Jeffrey Melvin Sr., alleged in the lawsuit that Colorado Springs police were the aggressors, and his son was faced with the choice of remaining in the apartment and being beaten by officers or else trying to flee.

“The Colorado Springs Police Department has a long history of unjustified violence and discriminatory law enforcement against people of color,” wrote lawyers for Melvin Sr. “This brutality continues because CSPD, through the repeated formal tolerance and approval of violent, racially biased policing by its officers, has made clear that CSPD officers are authorized and even encouraged to use excessive force against people of color.”

The lawsuit stated that while 6.5% of Colorado Springs residents are Black, between one-fifth and one-quarter of people against whom police used force between 2014 and 2017 were Black. That, Melvin Sr. alleged, indicated a longtime custom of racially-biased policing that the city should have known about and addressed. Instead, it adopted a “policy of inaction.”

The city defended itself and the officers involved, Daniel Patterson and Joshua Archer, by pointing out a lack of evidence that its police force as a whole knew of any sanctioned practice of discriminatory policing. Of the six prior instances the lawsuit referenced of Colorado Springs police arresting mem of color without probable cause, the city said those were not at all similar to the circumstances of Melvin’s arrest.

“None of the six cases involved an officer’s attempt to detain someone who ‘hastily entered’ a dwelling where officers were investigating a reported disturbance and shut the dwelling door in an officer’s face,” wrote Assistant City Attorney Anne H. Turner.

In February, U.S. Magistrate Judge Kathleen M. Tafoya reviewed the allegations and recommended dismissal of the liability claim against Colorado Springs. She agreed that the other cited cases of alleged racially biased policing were not close enough to Melvin’s case to illustrate a pattern of insufficient training and supervision.

Melvin Sr. objected to Tafoya’s findings, arguing that Tafoya had set too high of a bar at this early stage in the lawsuit.

Certainly, the previous constitutional violations were not ‘the same’ as defendants’ killing of Mr.
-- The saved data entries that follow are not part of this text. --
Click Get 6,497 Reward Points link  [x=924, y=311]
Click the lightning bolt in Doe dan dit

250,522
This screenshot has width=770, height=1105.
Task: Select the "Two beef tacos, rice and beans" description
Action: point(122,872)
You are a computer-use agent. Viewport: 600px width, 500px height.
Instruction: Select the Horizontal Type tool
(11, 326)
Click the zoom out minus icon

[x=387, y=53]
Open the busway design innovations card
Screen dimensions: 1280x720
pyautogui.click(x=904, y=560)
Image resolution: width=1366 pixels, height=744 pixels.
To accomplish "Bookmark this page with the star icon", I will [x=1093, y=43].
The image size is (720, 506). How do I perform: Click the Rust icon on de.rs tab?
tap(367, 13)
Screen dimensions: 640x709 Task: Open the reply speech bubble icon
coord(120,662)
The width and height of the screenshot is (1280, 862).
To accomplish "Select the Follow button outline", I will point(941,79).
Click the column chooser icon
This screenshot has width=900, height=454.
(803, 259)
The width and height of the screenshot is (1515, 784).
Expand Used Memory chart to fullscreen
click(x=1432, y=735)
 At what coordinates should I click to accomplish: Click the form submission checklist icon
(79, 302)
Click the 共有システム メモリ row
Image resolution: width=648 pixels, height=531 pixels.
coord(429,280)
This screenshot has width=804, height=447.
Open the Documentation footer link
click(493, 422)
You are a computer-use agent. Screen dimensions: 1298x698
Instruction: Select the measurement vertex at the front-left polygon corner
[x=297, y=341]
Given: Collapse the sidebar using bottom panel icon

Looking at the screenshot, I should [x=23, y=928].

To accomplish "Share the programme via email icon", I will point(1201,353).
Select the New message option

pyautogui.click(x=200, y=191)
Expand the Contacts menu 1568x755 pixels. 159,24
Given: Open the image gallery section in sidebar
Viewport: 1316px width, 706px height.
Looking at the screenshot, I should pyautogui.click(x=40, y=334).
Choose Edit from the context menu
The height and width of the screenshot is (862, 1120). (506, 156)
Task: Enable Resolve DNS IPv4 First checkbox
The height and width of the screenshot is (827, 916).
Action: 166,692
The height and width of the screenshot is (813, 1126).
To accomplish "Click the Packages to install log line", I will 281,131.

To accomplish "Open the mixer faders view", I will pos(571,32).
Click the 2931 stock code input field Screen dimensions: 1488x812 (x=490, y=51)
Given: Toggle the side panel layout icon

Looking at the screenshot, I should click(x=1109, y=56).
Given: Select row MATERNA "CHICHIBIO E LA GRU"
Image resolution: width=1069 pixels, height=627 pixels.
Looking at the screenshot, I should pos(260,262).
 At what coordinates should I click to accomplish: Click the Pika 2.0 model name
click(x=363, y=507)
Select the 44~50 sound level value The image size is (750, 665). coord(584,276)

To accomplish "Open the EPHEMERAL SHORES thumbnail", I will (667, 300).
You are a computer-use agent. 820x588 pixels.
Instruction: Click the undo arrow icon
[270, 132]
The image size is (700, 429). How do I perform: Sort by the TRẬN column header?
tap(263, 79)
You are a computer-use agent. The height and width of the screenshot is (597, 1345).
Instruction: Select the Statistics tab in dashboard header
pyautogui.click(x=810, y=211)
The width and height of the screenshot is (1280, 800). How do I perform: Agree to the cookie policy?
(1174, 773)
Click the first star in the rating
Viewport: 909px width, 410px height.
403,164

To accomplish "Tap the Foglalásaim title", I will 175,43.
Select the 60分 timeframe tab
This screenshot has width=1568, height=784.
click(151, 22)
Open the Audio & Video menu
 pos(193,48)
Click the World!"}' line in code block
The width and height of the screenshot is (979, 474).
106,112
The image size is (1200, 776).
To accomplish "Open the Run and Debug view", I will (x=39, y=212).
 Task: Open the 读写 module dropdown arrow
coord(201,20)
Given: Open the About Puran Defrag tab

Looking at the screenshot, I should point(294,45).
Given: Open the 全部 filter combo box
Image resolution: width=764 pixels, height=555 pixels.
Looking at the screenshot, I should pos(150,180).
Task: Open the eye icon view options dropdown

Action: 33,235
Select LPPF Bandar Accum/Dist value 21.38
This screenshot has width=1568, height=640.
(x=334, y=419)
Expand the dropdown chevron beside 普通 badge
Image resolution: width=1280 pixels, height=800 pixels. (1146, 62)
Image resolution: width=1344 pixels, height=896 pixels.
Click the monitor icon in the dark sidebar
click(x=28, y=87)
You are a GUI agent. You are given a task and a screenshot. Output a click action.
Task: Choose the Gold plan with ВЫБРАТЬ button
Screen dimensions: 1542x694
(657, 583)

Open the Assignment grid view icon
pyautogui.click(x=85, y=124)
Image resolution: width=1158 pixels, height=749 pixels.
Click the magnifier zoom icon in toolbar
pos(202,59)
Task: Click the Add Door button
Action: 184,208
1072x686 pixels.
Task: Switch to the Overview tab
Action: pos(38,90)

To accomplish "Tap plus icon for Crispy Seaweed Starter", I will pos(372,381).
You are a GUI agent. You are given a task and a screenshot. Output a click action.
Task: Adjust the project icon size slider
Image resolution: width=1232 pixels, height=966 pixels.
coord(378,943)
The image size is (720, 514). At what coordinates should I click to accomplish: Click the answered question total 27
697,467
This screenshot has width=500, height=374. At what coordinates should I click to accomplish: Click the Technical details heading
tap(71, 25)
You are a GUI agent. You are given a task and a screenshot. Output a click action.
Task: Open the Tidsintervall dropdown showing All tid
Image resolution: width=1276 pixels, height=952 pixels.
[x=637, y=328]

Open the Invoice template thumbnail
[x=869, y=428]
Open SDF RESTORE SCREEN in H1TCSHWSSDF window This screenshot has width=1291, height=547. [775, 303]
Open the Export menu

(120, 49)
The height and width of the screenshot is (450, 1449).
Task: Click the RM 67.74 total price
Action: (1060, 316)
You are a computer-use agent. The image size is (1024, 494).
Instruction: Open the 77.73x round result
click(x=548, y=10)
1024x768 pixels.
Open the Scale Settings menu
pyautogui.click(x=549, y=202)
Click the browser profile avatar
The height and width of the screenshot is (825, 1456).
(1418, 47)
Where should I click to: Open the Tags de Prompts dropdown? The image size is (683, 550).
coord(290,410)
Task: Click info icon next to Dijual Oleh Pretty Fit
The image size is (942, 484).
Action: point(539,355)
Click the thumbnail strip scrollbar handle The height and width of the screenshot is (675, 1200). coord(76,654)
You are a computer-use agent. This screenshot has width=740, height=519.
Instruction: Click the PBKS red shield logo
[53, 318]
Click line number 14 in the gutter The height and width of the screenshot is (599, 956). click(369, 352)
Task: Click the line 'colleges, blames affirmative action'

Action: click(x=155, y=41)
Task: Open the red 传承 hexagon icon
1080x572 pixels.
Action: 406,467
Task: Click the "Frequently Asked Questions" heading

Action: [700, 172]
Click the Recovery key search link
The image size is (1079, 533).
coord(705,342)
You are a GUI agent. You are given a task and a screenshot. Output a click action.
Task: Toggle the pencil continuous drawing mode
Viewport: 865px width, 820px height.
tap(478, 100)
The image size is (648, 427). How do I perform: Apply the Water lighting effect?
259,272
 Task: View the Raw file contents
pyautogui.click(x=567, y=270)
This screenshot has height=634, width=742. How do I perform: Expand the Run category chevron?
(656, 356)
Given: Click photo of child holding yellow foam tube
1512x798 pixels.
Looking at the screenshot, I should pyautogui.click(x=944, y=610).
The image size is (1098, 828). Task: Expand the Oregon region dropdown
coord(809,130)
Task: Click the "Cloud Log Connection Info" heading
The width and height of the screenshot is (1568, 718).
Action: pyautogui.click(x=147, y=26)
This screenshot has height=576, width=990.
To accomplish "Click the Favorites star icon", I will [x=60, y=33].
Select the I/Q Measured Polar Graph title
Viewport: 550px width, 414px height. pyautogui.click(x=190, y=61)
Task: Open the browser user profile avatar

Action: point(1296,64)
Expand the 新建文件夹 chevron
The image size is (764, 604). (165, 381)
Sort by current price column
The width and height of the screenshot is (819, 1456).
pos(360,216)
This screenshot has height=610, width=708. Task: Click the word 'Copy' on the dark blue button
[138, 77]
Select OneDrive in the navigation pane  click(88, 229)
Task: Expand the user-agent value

Melvin — that would be mind-boggling,” his attorneys wrote. “However, Pplaintiff has alleged substantial similarity in Fourth Amendment violations focused upon legally unjustified stops and arrests, as well as the use of excessive force, especially against Black individuals.”

Arguello agreed with Melvin Sr., finding he had plausibly alleged the officers involved in his son’s death used excessive force in a situation that is likely to recur, and that the officers’ conduct was linked to inadequate training. Finally, the city was indifferent to the lack of training on racially-biased policing.

Killmer said that with Arguello’s ruling, the discovery of evidence may resume. Melvin Sr. is asking for monetary damages, a formal apology and policy changes in the city.

The case is Estate of Jeffrey Melvin v. Colorado Springs et al.